Un nouveau « cocktail » métallique pour augmenter la capacité
Aujourd’hui, la plupart des cathodes de batteries au lithium-ion utilisent des combinaisons d’ions métalliques, comme le nickel-manganèse-cobalt (NMC) ou le nickel-cobalt-aluminium (NCA). Le cobalt étant l’élément le plus cher, les cathodes peuvent ainsi représenter jusqu’à la moitié des coûts de l’ensemble de la batterie ! À un prix actuel d’environ 28’500 $ la tonne, il est plus cher que le nickel, le manganèse et l’aluminium combinés, et représente 10% à 30% de la plupart des cathodes de batteries lithium-ion.
En outre, le minerai est souvent pointé du doigt pour les problèmes humains liés à son extraction : selon les organisations humanitaires, la République démocratique du Congo – premier producteur mondial de cobalt – compte encore de nombreux enfants dans ses mines ! En outre, les mineurs travaillent la plupart du temps sans les protections adéquates et l’exposition au minerai est à l’origine de malformations congénitales chez leurs enfants. Il est donc urgent de trouver une alternative à ce matériau…
Les nouvelles cathodes présentées par les chercheurs texans sont, quant à elles, constituées à 89% de nickel ; le manganèse et l’aluminium étant les autres éléments clés. Une quantité élevée de nickel signifie que la batterie peut stocker davantage d’énergie. « Cela signifie des distances de conduite plus longues pour les véhicules électriques et une meilleure autonomie de la batterie pour les ordinateurs portables et les téléphones portables », souligne Arumugam Manthiram, professeur au Walker Department of Mechanical Engineering et directeur du Texas Materials Institute.

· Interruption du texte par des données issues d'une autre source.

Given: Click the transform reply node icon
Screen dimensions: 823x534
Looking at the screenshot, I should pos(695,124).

Cependant, une densité énergétique élevée entraîne généralement une durée de vie plus courte, autrement dit, un nombre de charges et décharges plus restreint avant que la batterie ne perde son efficacité et ne puisse plus être complètement chargée. En outre, l’absence de cobalt tend à ralentir la réponse cinétique de la batterie (la vitesse à laquelle la cathode peut être chargée/déchargée). Mais l’équipe de chercheurs menée par Manthiram a réussi à contourner le problème.

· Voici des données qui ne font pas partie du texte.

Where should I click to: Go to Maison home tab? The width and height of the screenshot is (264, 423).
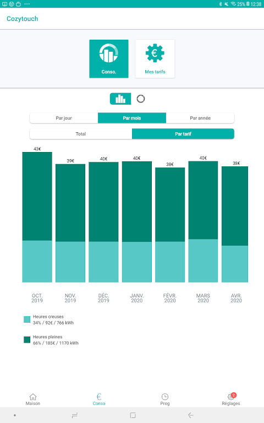(x=33, y=399)
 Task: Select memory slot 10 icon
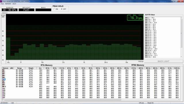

Ils ont réussi à augmenter la durée de vie et la capacité de la batterie via une combinaison optimale de métaux (nickel, manganèse et aluminium) et en assurant une distribution uniforme de leurs ions. La clé de cette innovation réside donc dans l’infiniment petit : lorsqu’ils ont conçu ce nouveau type de cathode, ils se sont assurés que les ions des différents métaux restaient uniformément répartis dans la structure cristalline. En effet, si les ions se regroupent, on observe une perte de performance : c’est d’ailleurs le problème rencontré par les nombreux modèles de batteries sans cobalt à haute énergie développées ultérieurement.
Une course aux batteries sans cobalt
Malgré une capacité spécifique légèrement inférieure aux batteries NMC et NCA, ces batteries à haute teneur en nickel fonctionnent à une tension supérieure d’environ 40 mV et n’affichent aucun compromis en termes de capacité de débit par rapport aux NMC et NCA. En outre, une analyse par calorimétrie à balayage différentiel a montré que les batteries au nickel ont une stabilité thermique supérieure à celles des autres types de batteries.

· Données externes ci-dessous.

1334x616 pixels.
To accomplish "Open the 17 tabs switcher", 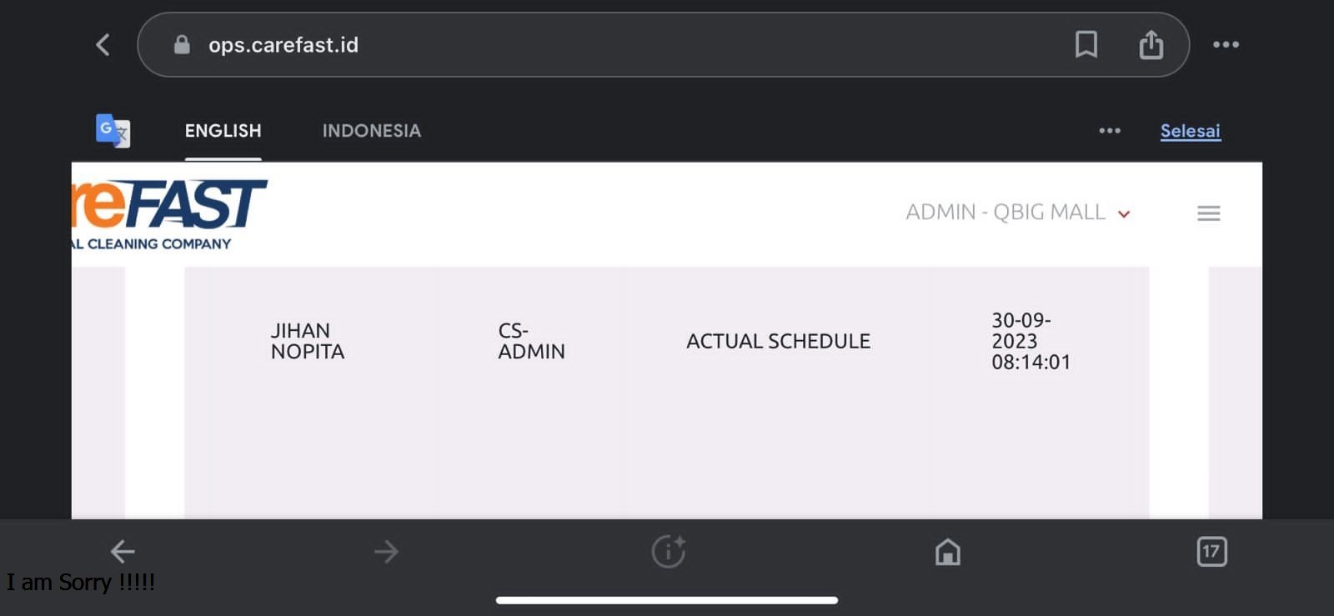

Les chercheurs étaient véritablement soucieux de pallier tous les problèmes posés par l’usage massif du cobalt. « Notre objectif est d’utiliser uniquement des métaux abondants et abordables pour remplacer le cobalt tout en maintenant les performances et la sécurité, puis de tirer parti des processus de synthèse industrielle qui sont immédiatement évolutifs », précise Wangda Li, co-auteur de l’étude.
Pour mettre rapidement leur technologie sur le marché, Manthiram, Li et leur collaborateur Evan Erickson ont monté une start-up, baptisée TexPower. Ils ont d’ailleurs bénéficié de subventions du Département américain de l’énergie, qui vise à réduire la dépendance des États-Unis à l’égard des importations de matériaux clés pour les batteries.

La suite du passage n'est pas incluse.